• _Assignment_
From the first line to the last, copy the data below word for word.

• _Pixel coordinate grounding data_
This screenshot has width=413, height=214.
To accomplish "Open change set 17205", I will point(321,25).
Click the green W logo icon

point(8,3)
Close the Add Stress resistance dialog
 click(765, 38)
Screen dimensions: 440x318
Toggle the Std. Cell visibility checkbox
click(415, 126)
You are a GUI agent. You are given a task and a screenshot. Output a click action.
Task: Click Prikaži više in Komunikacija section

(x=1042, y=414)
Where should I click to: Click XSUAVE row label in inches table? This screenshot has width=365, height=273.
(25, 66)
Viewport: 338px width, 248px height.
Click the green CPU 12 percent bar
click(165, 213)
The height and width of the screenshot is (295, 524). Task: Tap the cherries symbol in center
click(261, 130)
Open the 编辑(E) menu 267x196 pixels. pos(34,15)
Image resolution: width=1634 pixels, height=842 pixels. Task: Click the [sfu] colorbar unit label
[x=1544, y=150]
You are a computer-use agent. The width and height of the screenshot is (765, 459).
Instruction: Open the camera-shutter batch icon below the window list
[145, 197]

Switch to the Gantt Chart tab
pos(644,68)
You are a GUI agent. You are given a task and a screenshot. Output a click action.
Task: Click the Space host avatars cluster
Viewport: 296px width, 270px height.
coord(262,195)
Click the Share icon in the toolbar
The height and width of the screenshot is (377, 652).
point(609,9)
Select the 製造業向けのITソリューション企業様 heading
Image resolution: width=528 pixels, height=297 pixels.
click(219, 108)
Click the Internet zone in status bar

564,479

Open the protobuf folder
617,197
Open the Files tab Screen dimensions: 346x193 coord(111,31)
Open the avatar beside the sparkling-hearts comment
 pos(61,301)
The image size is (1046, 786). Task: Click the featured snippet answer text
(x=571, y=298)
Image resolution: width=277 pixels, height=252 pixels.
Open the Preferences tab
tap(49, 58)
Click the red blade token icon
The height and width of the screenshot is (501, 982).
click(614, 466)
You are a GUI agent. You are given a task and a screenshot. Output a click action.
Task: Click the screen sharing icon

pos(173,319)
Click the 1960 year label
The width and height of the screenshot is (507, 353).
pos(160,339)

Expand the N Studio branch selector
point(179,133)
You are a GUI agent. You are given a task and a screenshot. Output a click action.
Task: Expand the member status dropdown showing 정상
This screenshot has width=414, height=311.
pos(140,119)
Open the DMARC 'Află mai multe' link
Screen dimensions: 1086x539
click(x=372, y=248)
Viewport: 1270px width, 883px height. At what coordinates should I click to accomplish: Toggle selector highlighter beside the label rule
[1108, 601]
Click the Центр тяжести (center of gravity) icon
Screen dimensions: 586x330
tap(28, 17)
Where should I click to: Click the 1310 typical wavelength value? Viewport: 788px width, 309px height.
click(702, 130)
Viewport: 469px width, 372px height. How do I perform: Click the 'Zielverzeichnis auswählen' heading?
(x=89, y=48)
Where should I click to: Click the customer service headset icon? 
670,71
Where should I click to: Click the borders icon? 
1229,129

• _Result for this task_
This screenshot has width=413, height=214.
To accomplish "Open change set 17205", I will point(321,25).
Click the green W logo icon

point(8,3)
Close the Add Stress resistance dialog
 click(765, 38)
Screen dimensions: 440x318
Toggle the Std. Cell visibility checkbox
click(415, 126)
You are a GUI agent. You are given a task and a screenshot. Output a click action.
Task: Click Prikaži više in Komunikacija section

(x=1042, y=414)
Where should I click to: Click XSUAVE row label in inches table? This screenshot has width=365, height=273.
(25, 66)
Viewport: 338px width, 248px height.
Click the green CPU 12 percent bar
click(165, 213)
The height and width of the screenshot is (295, 524). Task: Tap the cherries symbol in center
click(261, 130)
Open the 编辑(E) menu 267x196 pixels. pos(34,15)
Image resolution: width=1634 pixels, height=842 pixels. Task: Click the [sfu] colorbar unit label
[x=1544, y=150]
You are a computer-use agent. The width and height of the screenshot is (765, 459).
Instruction: Open the camera-shutter batch icon below the window list
[145, 197]

Switch to the Gantt Chart tab
pos(644,68)
You are a GUI agent. You are given a task and a screenshot. Output a click action.
Task: Click the Space host avatars cluster
Viewport: 296px width, 270px height.
coord(262,195)
Click the Share icon in the toolbar
The height and width of the screenshot is (377, 652).
point(609,9)
Select the 製造業向けのITソリューション企業様 heading
Image resolution: width=528 pixels, height=297 pixels.
click(219, 108)
Click the Internet zone in status bar

564,479

Open the protobuf folder
617,197
Open the Files tab Screen dimensions: 346x193 coord(111,31)
Open the avatar beside the sparkling-hearts comment
 pos(61,301)
The image size is (1046, 786). Task: Click the featured snippet answer text
(x=571, y=298)
Image resolution: width=277 pixels, height=252 pixels.
Open the Preferences tab
tap(49, 58)
Click the red blade token icon
The height and width of the screenshot is (501, 982).
click(614, 466)
You are a GUI agent. You are given a task and a screenshot. Output a click action.
Task: Click the screen sharing icon

pos(173,319)
Click the 1960 year label
The width and height of the screenshot is (507, 353).
pos(160,339)

Expand the N Studio branch selector
point(179,133)
You are a GUI agent. You are given a task and a screenshot. Output a click action.
Task: Expand the member status dropdown showing 정상
This screenshot has width=414, height=311.
pos(140,119)
Open the DMARC 'Află mai multe' link
Screen dimensions: 1086x539
click(x=372, y=248)
Viewport: 1270px width, 883px height. At what coordinates should I click to accomplish: Toggle selector highlighter beside the label rule
[1108, 601]
Click the Центр тяжести (center of gravity) icon
Screen dimensions: 586x330
tap(28, 17)
Where should I click to: Click the 1310 typical wavelength value? Viewport: 788px width, 309px height.
click(702, 130)
Viewport: 469px width, 372px height. How do I perform: Click the 'Zielverzeichnis auswählen' heading?
(x=89, y=48)
Where should I click to: Click the customer service headset icon? 
670,71
Where should I click to: Click the borders icon? 
1229,129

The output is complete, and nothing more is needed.